Telecamere spente, atti vandalici: inerti scaricati davanti al cimitero

La denuncia della consigliera Ciprietti: soldi spesi, ma il sistema di videosorveglianza non è in funzione Accuse all’amministrazione anche per le condizioni del monumento ai caduti: «È in pieno abbandono»
SANT’OMERO. Telecamere spente e vandali in azione. A Sant’Omero monta la polemica dopo alcuni episodi di deturpamento del patrimonio pubblico, in particolare del cimitero comunale, con atti di vandalismo.
La consigliera di “Sant’Omero Futura”, Nadia Ciprietti, ha denunciato lo scarico di materiale da costruzione proprio fuori le mura del camposanto del capoluogo che, da qualche giorno, è particolarmente frequentato in vista della ricorrenza di Ognissanti. «Mi chiedo soprattutto e chiedo a chi di competenza, come mai le telecamere installate per la tutela del patrimonio del Comune di Sant’Omero ottenute con il finanziamento del ministero degli Interni nel 2015 non siano attive», chiede, «forse perché l’amministrazione comunale in questi nove anni non ha mai proceduto a stipulare il contratto di manutenzione e, quindi, con il passare del tempo sono divenute inefficienti?
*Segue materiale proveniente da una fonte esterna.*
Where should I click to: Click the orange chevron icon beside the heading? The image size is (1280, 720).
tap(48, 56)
Eppure ricordiamo come nella precedente campagna elettorale del 2019 si prometteva di implementare la videosorveglianza. Oltre a non aver fatto nulla in tal senso, addirittura non si è stati nemmeno capaci di rendere efficienti le telecamere esistenti».
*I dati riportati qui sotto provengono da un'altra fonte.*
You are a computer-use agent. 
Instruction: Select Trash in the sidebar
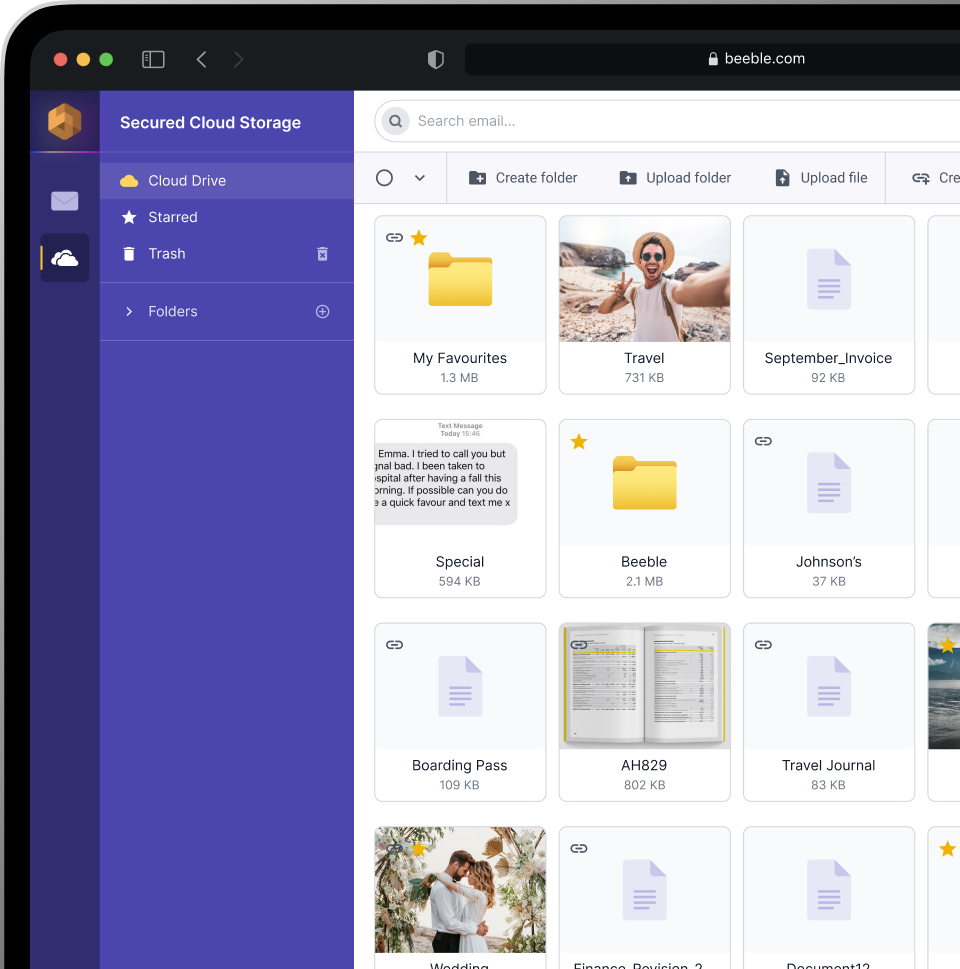(x=166, y=254)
In questo contesto, inoltre, c’è il mistero anche delle password detenute dagli uffici comunali e successivamente modificate. Password che dovrebbero essere messe a disposizione della polizia locale essendo questo l’organo di polizia giudiziaria.
A Sant’Omero, dunque, secondo la Ciprietti, il vandalismo passa impunito perché non ci sono occhi elettronici sulla città.
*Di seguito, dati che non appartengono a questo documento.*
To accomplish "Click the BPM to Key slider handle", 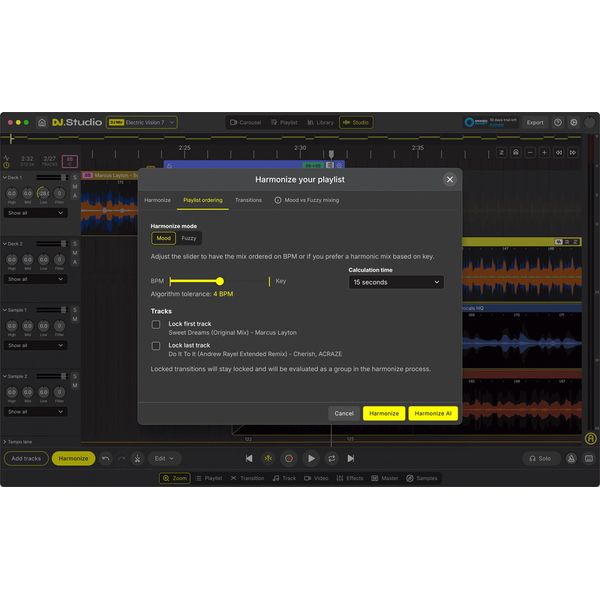I will pyautogui.click(x=220, y=281).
Altra questione sollevata riguarda il monumento ai caduti.
L’amministrazione comunale, il prossimo 4 novembre, intende commemorare i caduti santomeresi. Ebbene, sempre secondo la consigliera Nadia Ciprietti denuncia lo stato di degrado e di abbandono dell’area situata lungo la strada che conduce fuori il borgo storico, ritenendo la condizione di conservazione un’offesa alla memoria dei caduti per la Patria originari della città.
«Il luogo è lasciato all’incuria: suggerisco di ripitturare le pareti e sistemare la pavimentazione e non limitarsi a un semplice sfalcio d’erba affinchè il sacrificio dei nostri concittadini che hanno il loro nome ben inciso sulle lapidi possano essere onorate in un luogo dignitoso e decoroso» conclude il consigliere comunale di Fratelli d’Italia.